§ TASK TO CARRY OUT
Output verbatim everything in the account of Cyclone Bob from "On January 6, 1978, The" down to "was blown away.".

══ SOURCE DOCUMENT ══

Cyclone Bob caused widespread damage when it hit Fiji in January, 1978.

On January 6, 1978, The Fiji Times reported about a family from Navua and their experience of the cyclone.

Daya Wati and her four young children looked at their ruined house with despair, wondering what was to be their future.

The cyclone hit Navua with gale-force winds, crushing the roof of the family home from its walls and destroying all their possessions.

Daya Wati was shocked by the events that happened on the night when her roof was blown away.

She and her sick husband were still trying to pay off a $2000 debt on their house. During Hurricane Bebe in 1973, their home had been destroyed and they had to borrow money to build another one, she said.

Inside the wrenched house, only an old straw bed and a car seat remained.

Daya Wati said at the height of the storm, she was cooking dinner when she felt the roof of her house shake violently.

She quickly got her four children ready and took them to her brother-in-law’s house nearby. No sooner had she left the house, a sudden gust of wind took the roof off before her eyes and dumped it in a nearby rice field.

Daya Wati said she sheltered with her children in her brother-in- law’s house all night. She and her family were poor.

═══
══ MATERIAL ══

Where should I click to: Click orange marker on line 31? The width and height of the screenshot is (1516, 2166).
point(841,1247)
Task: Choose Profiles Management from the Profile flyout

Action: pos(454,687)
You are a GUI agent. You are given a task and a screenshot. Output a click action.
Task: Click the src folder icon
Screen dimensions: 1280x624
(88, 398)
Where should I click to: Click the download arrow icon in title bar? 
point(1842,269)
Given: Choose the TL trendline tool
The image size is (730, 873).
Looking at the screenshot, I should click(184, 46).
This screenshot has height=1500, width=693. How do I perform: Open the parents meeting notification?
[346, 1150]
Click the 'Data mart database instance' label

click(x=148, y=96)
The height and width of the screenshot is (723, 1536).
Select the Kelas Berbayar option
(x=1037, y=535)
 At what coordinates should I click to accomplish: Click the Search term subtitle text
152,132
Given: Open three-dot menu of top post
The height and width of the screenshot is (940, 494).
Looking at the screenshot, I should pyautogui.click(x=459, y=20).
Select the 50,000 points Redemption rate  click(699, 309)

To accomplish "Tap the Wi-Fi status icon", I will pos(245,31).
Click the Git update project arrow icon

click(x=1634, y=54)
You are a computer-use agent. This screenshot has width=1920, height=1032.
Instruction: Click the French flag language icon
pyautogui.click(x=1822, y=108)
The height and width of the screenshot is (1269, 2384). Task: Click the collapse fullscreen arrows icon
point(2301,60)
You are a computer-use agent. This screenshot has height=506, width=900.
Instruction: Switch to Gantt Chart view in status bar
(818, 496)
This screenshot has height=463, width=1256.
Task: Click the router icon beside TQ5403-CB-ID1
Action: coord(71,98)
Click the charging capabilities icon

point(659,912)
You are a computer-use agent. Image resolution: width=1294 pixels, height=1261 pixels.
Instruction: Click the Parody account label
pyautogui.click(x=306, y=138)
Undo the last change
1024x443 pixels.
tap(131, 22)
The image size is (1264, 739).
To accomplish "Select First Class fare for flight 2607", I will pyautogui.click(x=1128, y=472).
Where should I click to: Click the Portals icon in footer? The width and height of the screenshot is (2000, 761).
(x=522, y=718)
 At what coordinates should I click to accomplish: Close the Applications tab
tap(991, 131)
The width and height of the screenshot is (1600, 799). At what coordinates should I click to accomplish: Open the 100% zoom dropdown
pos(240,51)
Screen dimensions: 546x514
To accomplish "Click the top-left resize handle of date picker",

═══

§ SOLUTION TO THIS PROBLEM
On January 6, 1978, The Fiji Times reported about a family from Navua and their experience of the cyclone.

Daya Wati and her four young children looked at their ruined house with despair, wondering what was to be their future.

The cyclone hit Navua with gale-force winds, crushing the roof of the family home from its walls and destroying all their possessions.

Daya Wati was shocked by the events that happened on the night when her roof was blown away.